How to Respond to Climate Change in Your Church



One of the most difficult aspects of adjusting to an abrupt pastoral transition in a church is the immediate climate change which occurs. Everyone senses, almost overnight, a chill in the air.

It’s as if a cold front has blown through in the form of an unexpected blizzard which dropped the temperature, froze the ground, and left a thick blanket of snow over everything.

It’s puzzling and disturbing to have the former warm climate of joy, enthusiasm, and expectancy be so quickly replaced by the icy conditions of suspicion, doubt, and sadness.

The question everyone is asking, “We know what happened to our pastor, but what in the world has happened among us?”

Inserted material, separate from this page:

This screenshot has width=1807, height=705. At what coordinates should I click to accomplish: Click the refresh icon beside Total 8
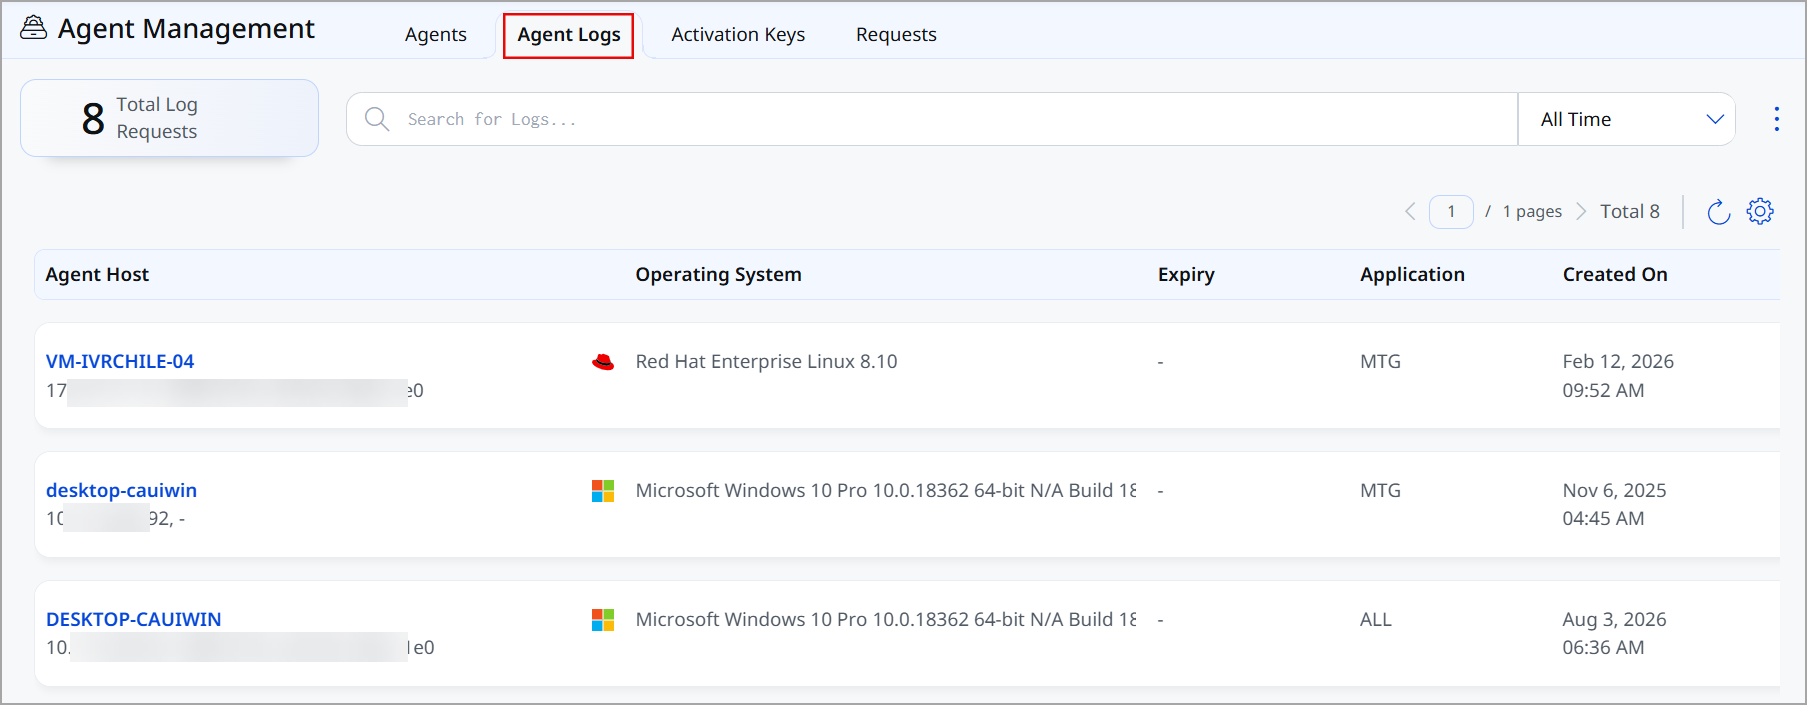pos(1718,212)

Responding to a Church’s Climate Change

Some assume a bad storm has hit, but things will soon clear up. Others fear an ice age has started and nothing will ever be the same. The reality is between the two.

When the senior or lead pastor of a church abruptly leaves, the church enters a new season that is as real as the literal change of seasons –only more sudden. The new season is going to act and feel much like a literal winter.

So how should the church respond to this kind of abrupt climate change?

In the northern hemisphere when we shift to winter, typically the temperature drops, trees and foliage lose their leaves, and the ground gets covered in a blanket of snow. It appears that nature has shut down and nothing is going on. Yet despite appearances, God is at work below the surface where we can’t see!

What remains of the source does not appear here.